Another limitation is the absence of a control group. As previously described, the patients of the presented collective underwent the autologous minced cartilage procedure because ACI would not have been covered by their medical insurance and therefore was not a possible option. As none of the patients suffered cartilage lesions that had been an indication for microfracture, this was also no option for a possible control group. Lastly, it was not our intention to design a comparative trial but to analyze and describe an initial series of patients who underwent a novel surgical procedure. It is clear that after the presentation of initial data, longer follow-up and comparative trials are needed to possibly underline further and potentially broader uses of the autologous particulate cartilage procedure.

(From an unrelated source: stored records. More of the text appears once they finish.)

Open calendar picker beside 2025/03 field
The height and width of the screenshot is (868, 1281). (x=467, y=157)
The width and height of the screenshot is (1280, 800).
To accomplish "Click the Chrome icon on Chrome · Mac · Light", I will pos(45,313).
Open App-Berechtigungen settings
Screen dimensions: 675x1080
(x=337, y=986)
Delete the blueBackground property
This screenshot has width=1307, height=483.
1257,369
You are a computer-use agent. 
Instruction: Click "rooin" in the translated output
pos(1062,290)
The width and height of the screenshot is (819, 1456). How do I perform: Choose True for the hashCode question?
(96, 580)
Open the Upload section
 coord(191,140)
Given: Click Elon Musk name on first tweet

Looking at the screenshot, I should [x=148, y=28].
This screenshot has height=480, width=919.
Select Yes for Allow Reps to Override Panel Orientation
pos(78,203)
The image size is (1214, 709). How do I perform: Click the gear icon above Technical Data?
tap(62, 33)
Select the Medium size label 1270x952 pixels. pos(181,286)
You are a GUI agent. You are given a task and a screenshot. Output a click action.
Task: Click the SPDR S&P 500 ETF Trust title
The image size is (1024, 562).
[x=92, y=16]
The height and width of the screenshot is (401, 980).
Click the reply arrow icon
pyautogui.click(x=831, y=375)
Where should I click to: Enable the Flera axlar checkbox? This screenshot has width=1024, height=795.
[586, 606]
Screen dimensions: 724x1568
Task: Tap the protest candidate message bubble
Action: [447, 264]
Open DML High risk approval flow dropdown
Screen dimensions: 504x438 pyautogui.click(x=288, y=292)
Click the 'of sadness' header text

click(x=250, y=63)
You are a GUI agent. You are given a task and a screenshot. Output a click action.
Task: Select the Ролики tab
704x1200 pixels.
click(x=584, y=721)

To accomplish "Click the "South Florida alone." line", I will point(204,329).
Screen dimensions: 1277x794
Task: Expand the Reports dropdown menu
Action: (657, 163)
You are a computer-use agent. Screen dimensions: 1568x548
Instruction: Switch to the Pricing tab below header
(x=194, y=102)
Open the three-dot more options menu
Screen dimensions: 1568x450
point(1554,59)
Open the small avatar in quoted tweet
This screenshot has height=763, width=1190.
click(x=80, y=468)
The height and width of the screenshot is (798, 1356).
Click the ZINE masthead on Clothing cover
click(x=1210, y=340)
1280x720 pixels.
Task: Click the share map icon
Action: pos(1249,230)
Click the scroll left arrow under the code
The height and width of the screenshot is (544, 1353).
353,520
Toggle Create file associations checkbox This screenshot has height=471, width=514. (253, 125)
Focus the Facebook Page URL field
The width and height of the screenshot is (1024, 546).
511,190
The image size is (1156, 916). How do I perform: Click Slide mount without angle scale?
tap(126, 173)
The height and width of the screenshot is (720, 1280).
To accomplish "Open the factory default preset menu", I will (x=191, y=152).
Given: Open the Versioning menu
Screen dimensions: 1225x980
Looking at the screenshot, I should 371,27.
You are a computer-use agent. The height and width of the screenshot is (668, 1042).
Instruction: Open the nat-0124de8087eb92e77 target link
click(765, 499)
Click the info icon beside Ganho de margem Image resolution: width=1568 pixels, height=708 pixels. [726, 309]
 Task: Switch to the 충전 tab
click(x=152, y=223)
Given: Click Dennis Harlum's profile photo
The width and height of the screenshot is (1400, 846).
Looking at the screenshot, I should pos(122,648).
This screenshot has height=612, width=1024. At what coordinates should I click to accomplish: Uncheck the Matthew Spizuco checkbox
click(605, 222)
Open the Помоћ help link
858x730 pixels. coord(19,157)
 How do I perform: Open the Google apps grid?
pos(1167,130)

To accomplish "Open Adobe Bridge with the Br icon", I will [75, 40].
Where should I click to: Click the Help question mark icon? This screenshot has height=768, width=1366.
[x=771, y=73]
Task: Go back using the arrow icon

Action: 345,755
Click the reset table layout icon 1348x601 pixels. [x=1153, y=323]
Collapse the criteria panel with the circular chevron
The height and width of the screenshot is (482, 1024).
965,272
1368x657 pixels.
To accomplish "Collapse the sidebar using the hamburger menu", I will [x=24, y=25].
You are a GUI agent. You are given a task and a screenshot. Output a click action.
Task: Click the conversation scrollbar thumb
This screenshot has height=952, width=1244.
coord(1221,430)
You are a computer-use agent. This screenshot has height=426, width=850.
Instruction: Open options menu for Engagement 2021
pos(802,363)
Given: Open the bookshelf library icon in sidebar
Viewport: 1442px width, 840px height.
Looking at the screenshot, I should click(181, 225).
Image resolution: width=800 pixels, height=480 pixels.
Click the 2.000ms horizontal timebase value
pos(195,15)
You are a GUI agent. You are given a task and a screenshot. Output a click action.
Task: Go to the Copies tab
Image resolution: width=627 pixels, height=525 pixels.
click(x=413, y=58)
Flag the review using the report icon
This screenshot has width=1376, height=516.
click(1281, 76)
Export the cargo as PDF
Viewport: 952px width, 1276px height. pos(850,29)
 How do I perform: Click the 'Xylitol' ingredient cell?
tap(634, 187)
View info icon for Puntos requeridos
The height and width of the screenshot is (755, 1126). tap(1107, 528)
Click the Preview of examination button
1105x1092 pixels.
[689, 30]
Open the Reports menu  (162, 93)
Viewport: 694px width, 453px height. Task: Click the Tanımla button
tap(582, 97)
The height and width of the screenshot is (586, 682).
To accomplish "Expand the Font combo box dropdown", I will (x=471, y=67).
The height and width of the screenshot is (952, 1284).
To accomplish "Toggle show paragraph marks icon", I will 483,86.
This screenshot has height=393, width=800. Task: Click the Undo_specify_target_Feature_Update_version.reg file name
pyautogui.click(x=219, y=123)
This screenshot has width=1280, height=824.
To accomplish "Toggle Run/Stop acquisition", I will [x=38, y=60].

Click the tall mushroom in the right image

Lastly, the heterogeneity of the patients included in this study demonstrates a limitation, as their different co-abnormalities and the different locations of the cartilage defects cause difficulties in interpreting the clinical and radiological results. Eighteen (66.7%) patients of the study population suffered relevant co-abnormalities and needed additional procedures besides cartilage repair. Cartilage lesions are regularly accompanied or caused by concomitant defects and traumatic injuries such as patellofemoral malalignment, varus/valgus deformity of the knee, patellar dislocations, ligament ruptures, or fractures. 50,51 Therefore, we considered the concomitant procedures as essential for proper treatment and the possible confounding as unavoidable.
Conclusion
This series of patients treated by the described technique showed significant improvement in pain and knee function during a follow-up of 2 years. Based on the short-term clinical results of this study, we consider it a safe surgical procedure. With the knowledge that certain techniques have a chance to fail and the need to reduce health-associated costs, we consider the autologous minced cartilage procedure as a possible alternative to ACI and other cartilage repair options. Nevertheless, further high-quality studies and long-term results are needed.
Footnotes
The authors have declared that there are no conflicts of interest in the authorship and publication of this contribution. AOSSM checks author disclosures against the Open Payments Database (OPD). AOSSM has not conducted an independent investigation on the OPD and disclaims any liability or responsibility relating thereto.
Ethical approval for this study was obtained from the local ethical committee of the Canton Zurich (KEK-ZH-Nr. 2015-0258).